When it comes down to it, we all know that a zombie is weaker than a human. They’re slow, you can kill them by simply cutting off their heads, they’re fragile. However, don’t we all feel more like zombies nowadays?


  • A great photo-op — Zombies don’t walk very fast, so you’ll always have a photo opportunity with them. It literally can’t run away from you.
  • Can’t speak — Zombies are dead, so they can’t speak. Humans often have a lot to say, even when they’re opinions are unwarranted. You’ll never get that from Zombie.
  • An ally — When the inevitable zombie apocalypse occurs, we’ll all have an ally in Zombie.


  • Dead — Having a dead mascot probably isn’t a great look for this campus.
  • Indistinguishable from the students — We all look dead. We’re all walking with limps. The light has left all of our eyes. How will we know who is the mascot?
  • Might kill you — I understand that this sucks, there’s no doubt about that. But is it a risk worth taking?

A Man That Wears Shorts and Flip-Flops in 20-Degree Weather

This is a classic RIT specimen. We all know this man. Even though we may not like him, there’s a sense of familiarity about him that brings us comfort in these trying times.

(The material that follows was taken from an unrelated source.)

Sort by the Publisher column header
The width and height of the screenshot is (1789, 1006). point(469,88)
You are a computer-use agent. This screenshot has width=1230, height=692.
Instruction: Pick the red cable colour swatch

  • Big dick energy — Being able to walk in the snow in little to no clothing is undeniably powerful.
  • Cannot get cold — The inability to feel cold is a huge benefit, especially in these Rochester winters. He might get frostbite, but he’ll be cool about it.
  • Entertaining — This man is always fun to see on campus. He’ll bring tidings of joy and laughter.


  • Horrible fashion sense — What are you doing? Making a statement? I have to be honest; I don’t understand the statement.
  • Visible feet — This is self-explanatory. Cover your toes, bro.
  • Likely will not last long — This man, regardless of his confidence, will get frostbite. He will inevitably die. Are we willing to take a gamble on how long we have him for? Only you can answer this.

The Bottom Line

Each candidate has their faults — we know. They were selected for this very reason. RIT is not perfect, and it never will be, so a perfect mascot wouldn’t be very fitting for us. I’d love to elect Nancy Munson as much as the next person, but she’s too pure for the role.

*Important Note: There is absolutely no write-in option for this election. We don’t care that much about your opinions and will ultimately be selecting whoever we deem fit for the role. Also, RIP Ritchie.